[Opening Data extracts section]

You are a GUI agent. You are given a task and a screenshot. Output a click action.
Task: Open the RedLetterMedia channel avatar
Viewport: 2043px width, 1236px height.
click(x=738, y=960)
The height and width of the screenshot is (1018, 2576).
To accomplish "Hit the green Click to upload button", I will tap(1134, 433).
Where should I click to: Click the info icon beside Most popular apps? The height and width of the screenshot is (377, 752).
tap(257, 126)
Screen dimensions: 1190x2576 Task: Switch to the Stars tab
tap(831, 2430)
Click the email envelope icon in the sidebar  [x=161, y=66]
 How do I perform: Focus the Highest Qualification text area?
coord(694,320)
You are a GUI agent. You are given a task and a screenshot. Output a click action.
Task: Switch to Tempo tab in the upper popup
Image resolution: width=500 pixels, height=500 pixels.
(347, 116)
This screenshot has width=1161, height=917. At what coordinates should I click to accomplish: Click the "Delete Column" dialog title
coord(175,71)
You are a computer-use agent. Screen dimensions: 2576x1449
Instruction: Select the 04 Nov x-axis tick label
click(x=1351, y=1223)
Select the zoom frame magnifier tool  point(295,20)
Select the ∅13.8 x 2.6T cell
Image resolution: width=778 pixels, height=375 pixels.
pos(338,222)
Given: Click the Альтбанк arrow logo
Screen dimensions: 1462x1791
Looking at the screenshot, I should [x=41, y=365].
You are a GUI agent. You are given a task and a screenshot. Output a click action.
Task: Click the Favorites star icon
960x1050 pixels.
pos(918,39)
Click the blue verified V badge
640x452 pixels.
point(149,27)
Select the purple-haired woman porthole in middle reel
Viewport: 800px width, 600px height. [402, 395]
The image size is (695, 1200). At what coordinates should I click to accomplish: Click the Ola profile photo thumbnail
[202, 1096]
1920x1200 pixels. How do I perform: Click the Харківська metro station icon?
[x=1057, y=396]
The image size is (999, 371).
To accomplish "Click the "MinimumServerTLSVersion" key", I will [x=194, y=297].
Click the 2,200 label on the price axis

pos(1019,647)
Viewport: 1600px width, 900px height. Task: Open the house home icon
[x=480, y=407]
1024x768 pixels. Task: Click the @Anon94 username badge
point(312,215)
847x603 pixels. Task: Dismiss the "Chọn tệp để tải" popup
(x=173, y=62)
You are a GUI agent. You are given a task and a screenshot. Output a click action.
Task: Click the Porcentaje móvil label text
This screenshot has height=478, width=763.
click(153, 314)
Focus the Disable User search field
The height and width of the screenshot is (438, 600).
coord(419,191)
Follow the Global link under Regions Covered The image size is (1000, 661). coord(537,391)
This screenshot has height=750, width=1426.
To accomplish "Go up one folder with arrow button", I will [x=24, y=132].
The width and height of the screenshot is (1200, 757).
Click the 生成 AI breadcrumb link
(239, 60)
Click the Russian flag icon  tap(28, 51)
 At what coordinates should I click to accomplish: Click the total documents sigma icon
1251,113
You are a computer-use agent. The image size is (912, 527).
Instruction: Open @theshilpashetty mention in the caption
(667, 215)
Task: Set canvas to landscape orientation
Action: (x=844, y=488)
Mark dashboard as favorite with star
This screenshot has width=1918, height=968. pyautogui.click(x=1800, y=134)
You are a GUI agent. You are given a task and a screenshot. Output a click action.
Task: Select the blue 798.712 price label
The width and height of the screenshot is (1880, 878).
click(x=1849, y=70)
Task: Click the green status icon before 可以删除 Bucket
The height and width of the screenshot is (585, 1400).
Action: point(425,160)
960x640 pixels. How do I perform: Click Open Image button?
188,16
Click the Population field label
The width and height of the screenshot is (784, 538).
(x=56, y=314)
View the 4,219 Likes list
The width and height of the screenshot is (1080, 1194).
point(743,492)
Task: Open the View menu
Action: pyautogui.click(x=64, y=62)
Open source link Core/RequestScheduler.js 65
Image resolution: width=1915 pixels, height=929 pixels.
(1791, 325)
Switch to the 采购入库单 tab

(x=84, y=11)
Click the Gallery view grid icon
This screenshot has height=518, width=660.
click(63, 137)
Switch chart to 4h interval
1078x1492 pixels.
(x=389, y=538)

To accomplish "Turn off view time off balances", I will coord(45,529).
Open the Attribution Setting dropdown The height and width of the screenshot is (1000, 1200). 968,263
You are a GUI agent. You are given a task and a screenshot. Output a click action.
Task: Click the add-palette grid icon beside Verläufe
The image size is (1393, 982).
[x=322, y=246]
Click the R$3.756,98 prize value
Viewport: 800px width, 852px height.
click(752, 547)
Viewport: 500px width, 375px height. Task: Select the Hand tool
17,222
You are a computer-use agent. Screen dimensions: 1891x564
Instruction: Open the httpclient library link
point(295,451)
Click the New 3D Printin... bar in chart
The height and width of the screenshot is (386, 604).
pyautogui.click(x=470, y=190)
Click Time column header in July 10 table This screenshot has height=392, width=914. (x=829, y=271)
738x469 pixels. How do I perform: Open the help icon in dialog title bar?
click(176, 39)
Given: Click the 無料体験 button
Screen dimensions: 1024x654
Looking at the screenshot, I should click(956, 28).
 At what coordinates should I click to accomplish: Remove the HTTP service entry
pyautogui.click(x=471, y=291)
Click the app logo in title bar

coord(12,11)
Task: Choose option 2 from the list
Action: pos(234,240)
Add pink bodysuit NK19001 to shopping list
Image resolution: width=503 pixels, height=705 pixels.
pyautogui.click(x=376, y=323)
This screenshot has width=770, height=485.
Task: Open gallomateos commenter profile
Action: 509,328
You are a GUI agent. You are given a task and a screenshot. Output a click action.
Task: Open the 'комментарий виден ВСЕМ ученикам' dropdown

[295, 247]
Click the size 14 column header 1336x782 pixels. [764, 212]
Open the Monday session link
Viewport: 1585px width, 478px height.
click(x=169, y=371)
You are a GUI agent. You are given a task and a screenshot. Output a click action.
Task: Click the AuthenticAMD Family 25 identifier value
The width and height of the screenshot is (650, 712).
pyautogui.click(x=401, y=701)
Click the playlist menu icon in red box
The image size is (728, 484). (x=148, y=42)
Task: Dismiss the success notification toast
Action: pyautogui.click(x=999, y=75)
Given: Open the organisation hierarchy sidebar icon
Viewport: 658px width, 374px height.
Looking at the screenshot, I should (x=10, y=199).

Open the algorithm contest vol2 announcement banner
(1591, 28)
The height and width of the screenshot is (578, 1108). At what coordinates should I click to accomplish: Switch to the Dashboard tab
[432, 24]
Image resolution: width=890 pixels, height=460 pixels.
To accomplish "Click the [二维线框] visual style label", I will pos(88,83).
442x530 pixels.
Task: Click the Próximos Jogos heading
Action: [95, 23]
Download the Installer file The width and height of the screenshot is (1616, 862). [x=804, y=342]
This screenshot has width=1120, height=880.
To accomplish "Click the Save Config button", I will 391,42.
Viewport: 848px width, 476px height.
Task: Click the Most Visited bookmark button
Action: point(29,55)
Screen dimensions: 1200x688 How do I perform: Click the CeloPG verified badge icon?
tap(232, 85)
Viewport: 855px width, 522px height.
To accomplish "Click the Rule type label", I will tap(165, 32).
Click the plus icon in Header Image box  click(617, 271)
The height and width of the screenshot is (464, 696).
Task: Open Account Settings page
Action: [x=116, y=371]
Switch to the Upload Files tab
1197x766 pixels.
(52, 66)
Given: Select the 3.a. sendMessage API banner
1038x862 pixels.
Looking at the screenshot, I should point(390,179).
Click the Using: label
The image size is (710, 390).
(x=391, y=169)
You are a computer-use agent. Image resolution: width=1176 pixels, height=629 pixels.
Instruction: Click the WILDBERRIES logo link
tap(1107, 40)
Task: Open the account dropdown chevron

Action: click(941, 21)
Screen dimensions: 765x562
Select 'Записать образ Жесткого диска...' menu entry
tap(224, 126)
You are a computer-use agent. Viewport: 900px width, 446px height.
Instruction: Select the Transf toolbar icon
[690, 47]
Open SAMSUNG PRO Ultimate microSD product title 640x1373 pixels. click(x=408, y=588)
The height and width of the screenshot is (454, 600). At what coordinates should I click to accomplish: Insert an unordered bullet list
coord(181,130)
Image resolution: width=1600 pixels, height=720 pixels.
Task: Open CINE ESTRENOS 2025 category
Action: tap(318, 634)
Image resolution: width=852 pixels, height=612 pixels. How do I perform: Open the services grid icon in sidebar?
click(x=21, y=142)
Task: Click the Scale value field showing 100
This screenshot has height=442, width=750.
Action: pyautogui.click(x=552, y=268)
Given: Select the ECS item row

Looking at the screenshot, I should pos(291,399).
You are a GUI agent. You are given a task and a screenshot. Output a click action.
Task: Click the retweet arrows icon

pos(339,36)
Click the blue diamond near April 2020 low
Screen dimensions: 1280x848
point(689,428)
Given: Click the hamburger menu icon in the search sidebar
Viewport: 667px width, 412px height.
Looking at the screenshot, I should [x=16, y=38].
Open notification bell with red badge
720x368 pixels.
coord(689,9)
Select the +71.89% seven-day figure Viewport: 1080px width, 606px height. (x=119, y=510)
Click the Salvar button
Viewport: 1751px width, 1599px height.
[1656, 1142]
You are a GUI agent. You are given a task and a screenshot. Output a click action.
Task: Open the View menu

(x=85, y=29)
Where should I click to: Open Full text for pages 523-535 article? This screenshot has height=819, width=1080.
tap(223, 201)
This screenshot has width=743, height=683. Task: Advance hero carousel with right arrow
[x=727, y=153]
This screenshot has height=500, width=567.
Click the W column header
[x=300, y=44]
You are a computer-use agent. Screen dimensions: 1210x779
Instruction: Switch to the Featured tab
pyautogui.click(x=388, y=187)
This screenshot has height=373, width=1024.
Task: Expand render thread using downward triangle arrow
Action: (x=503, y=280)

[Closing Data extracts section]

**What is expected**
Which of the lines above include the string "value"? Pick them out and copy them.

**Result of this exercise**
Click the R$3.756,98 prize value
Task: Click the AuthenticAMD Family 25 identifier value
Task: Click the Scale value field showing 100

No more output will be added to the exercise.